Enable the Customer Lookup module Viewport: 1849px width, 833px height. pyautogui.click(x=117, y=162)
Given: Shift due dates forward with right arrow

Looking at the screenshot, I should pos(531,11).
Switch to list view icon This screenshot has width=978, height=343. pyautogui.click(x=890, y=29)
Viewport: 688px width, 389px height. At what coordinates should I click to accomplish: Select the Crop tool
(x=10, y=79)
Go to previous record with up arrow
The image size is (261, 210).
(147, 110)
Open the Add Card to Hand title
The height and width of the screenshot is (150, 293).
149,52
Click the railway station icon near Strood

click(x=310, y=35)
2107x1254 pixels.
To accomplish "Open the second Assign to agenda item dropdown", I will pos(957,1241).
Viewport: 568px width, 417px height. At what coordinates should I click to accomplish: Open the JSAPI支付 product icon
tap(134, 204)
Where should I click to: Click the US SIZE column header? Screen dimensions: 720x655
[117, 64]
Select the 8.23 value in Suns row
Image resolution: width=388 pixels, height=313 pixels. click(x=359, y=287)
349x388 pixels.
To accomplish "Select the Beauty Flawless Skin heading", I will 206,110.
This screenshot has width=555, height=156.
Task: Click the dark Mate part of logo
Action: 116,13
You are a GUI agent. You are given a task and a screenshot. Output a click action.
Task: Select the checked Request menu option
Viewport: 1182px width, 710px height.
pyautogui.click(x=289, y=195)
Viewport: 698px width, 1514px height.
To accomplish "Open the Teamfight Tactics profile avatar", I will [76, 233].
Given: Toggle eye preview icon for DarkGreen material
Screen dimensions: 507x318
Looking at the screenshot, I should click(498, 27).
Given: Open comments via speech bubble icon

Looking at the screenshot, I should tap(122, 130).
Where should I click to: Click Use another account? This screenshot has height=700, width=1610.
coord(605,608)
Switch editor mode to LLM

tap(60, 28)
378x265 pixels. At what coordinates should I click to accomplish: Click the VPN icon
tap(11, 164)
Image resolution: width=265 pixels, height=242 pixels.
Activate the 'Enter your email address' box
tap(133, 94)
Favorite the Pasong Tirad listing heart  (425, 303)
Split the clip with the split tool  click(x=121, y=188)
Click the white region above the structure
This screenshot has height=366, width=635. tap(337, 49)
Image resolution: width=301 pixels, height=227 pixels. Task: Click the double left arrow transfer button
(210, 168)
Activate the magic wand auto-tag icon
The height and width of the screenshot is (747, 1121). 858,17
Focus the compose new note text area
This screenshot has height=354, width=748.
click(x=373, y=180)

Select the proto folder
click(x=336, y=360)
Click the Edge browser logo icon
________________________________________
Rewrite the material with "Viewport" changed to "Display" wherever it occurs, keeping every other part the same.

Enable the Customer Lookup module Display: 1849px width, 833px height. pyautogui.click(x=117, y=162)
Given: Shift due dates forward with right arrow

Looking at the screenshot, I should pos(531,11).
Switch to list view icon This screenshot has width=978, height=343. pyautogui.click(x=890, y=29)
Display: 688px width, 389px height. At what coordinates should I click to accomplish: Select the Crop tool
(x=10, y=79)
Go to previous record with up arrow
The image size is (261, 210).
(147, 110)
Open the Add Card to Hand title
The height and width of the screenshot is (150, 293).
149,52
Click the railway station icon near Strood

click(x=310, y=35)
2107x1254 pixels.
To accomplish "Open the second Assign to agenda item dropdown", I will pos(957,1241).
Display: 568px width, 417px height. At what coordinates should I click to accomplish: Open the JSAPI支付 product icon
tap(134, 204)
Where should I click to: Click the US SIZE column header? Screen dimensions: 720x655
[117, 64]
Select the 8.23 value in Suns row
Image resolution: width=388 pixels, height=313 pixels. click(x=359, y=287)
349x388 pixels.
To accomplish "Select the Beauty Flawless Skin heading", I will 206,110.
This screenshot has width=555, height=156.
Task: Click the dark Mate part of logo
Action: 116,13
You are a GUI agent. You are given a task and a screenshot. Output a click action.
Task: Select the checked Request menu option
Display: 1182px width, 710px height.
pyautogui.click(x=289, y=195)
Display: 698px width, 1514px height.
To accomplish "Open the Teamfight Tactics profile avatar", I will [76, 233].
Given: Toggle eye preview icon for DarkGreen material
Screen dimensions: 507x318
Looking at the screenshot, I should click(498, 27).
Given: Open comments via speech bubble icon

Looking at the screenshot, I should tap(122, 130).
Where should I click to: Click Use another account? This screenshot has height=700, width=1610.
coord(605,608)
Switch editor mode to LLM

tap(60, 28)
378x265 pixels. At what coordinates should I click to accomplish: Click the VPN icon
tap(11, 164)
Image resolution: width=265 pixels, height=242 pixels.
Activate the 'Enter your email address' box
tap(133, 94)
Favorite the Pasong Tirad listing heart  (425, 303)
Split the clip with the split tool  click(x=121, y=188)
Click the white region above the structure
This screenshot has height=366, width=635. tap(337, 49)
Image resolution: width=301 pixels, height=227 pixels. Task: Click the double left arrow transfer button
(210, 168)
Activate the magic wand auto-tag icon
The height and width of the screenshot is (747, 1121). 858,17
Focus the compose new note text area
This screenshot has height=354, width=748.
click(x=373, y=180)

Select the proto folder
click(x=336, y=360)
Click the Edge browser logo icon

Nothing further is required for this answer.